Saved data entries:

=== Begin Enclosure ===

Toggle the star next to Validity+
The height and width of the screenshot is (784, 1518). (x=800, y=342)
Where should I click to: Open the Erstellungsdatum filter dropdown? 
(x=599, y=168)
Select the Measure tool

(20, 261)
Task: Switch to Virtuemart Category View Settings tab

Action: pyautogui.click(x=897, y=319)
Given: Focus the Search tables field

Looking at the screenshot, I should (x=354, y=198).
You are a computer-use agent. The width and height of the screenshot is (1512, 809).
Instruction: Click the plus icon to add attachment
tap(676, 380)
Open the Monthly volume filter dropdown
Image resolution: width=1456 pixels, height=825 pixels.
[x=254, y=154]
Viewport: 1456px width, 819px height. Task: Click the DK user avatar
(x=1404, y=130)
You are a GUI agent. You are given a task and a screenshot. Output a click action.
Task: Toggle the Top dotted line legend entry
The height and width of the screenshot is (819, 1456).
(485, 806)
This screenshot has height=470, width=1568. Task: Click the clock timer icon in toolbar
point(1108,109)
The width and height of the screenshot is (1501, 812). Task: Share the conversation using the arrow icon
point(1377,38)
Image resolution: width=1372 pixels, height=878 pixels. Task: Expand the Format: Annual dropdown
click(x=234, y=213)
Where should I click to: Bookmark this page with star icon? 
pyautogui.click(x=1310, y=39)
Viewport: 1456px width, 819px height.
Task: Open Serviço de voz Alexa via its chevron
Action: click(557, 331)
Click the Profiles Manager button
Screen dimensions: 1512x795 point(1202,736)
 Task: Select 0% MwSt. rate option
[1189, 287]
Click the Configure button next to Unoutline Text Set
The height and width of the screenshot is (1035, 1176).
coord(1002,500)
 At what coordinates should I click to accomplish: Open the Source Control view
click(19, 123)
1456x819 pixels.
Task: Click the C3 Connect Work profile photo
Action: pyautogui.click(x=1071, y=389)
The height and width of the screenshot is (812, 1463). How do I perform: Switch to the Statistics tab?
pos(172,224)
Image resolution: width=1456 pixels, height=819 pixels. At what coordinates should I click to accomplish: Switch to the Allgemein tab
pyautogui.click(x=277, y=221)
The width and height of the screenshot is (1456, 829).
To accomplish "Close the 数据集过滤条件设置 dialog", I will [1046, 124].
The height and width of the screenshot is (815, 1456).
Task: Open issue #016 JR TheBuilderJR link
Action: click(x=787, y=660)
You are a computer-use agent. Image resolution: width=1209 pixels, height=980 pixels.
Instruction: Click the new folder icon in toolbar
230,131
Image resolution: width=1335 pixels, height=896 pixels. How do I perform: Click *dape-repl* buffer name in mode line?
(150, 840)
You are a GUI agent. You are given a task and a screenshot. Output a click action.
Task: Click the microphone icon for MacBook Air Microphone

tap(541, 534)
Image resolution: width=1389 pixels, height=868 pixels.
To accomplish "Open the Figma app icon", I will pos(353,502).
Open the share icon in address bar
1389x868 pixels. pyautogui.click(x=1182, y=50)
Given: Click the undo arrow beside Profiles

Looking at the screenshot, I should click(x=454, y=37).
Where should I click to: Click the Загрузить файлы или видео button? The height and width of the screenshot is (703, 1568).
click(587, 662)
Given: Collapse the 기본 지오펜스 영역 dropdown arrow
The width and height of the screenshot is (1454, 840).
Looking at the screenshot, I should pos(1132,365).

=== End Enclosure ===

**EXERCISE OBJECTIVE**:
Only lines containing the string "agent" belong in the answer; find them in the data above and copy them.

**RESULT BELOW**:
You are a computer-use agent. The width and height of the screenshot is (1512, 809).
You are a GUI agent. You are given a task and a screenshot. Output a click action.
You are a computer-use agent. Image resolution: width=1209 pixels, height=980 pixels.
You are a GUI agent. You are given a task and a screenshot. Output a click action.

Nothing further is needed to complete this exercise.